When we got back, I decided I really need to try that bread.  I did a bit of research on it and went a totally different direction then most recipes.  I used Tessa Kiro's Babka recipe  but used sourdough, made a few changes, shaped it differently, and added caramel.  My Beloved said it was like getting the middle of a cinnamon roll every time.

 The only issue I have seen with these so far is that portion control is a bit difficult.  Much too easy to take too much!  And not be sorry.

monkey bread

sourdough starter

3/4 cup water

1 cup flour

1/3 cup brown sugar

1 cup milk

1/4 cup room temperature butter

2 eggs

1 teaspoon salt

about 5 cups flour

2 tablespoons cinnamon

2 cups brown sugar

3/4 cup melted butter

1 cup brown sugar

The night before, in a large non-metallic bowl, mix the starter, water, and 1 cup flour.  Let sit overnight and let it get bubbly.

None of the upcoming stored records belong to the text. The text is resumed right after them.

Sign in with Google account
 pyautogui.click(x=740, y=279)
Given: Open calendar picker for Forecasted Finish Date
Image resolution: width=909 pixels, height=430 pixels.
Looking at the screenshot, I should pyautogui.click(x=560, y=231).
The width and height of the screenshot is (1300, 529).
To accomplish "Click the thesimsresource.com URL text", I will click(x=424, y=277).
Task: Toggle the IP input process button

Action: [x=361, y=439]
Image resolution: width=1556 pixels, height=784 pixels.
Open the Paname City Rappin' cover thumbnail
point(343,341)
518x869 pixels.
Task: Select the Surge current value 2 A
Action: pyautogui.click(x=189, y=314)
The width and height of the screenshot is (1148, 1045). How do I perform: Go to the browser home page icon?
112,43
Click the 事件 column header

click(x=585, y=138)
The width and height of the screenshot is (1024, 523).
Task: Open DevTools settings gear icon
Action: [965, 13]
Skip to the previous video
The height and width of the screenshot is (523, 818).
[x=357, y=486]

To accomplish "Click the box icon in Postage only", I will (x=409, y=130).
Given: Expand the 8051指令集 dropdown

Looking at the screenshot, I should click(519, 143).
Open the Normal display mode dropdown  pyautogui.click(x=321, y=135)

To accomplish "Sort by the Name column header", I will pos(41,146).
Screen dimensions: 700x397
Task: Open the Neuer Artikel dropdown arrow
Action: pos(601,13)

Mix in the 1/3 cup brown sugar, milk, butter, eggs, and salt.  Add enough flour to make a stiff dough.  Turn out and knead until smooth.  Let rise until double or put in a ziploc and let rise in the refrigertor overnight.

When the dough is risen,  butter two loaf pans.  Mix the cinnamon and 2 cups brown sugar together in a small bowl.  Roll the dough out very thin.  I got my dough to about 1/4 inch or less.  I did not have anymore room on my counter but go thinner if you do.  Cover the dough with the cinnamon and brown sugar mixture.  If you have extra, you can use it in the caramel.   I did!

Cut the dough in squares that fit your dough pans.  Layer in the loaf pans on the doughs edges.  Cover and let rise until double or until soft and puffy.  About a hour should do it but it will depend on the warmth of your kitchen.  Mine was near 95.

When the dough has risen until double, preheat the oven to 350 degrees Fahrenheit.  Mix the 3/4 cup melted butter and 1 cup of brown sugar together.  I used the leftover cinnamon brown sugar for part of the cup of brown sugar.  Split between your loaf pans

Bake for 30 to 40 minutes.  You want golden but on the dark side.  Yes, this is decadent enough to take that anyway you wish!

Small bits, warmed, are enjoyed best.  This is very sweet but I do believe it will be replacing my cinnamon rolls. 

Orange rolls and monkey bread.  Life is very good.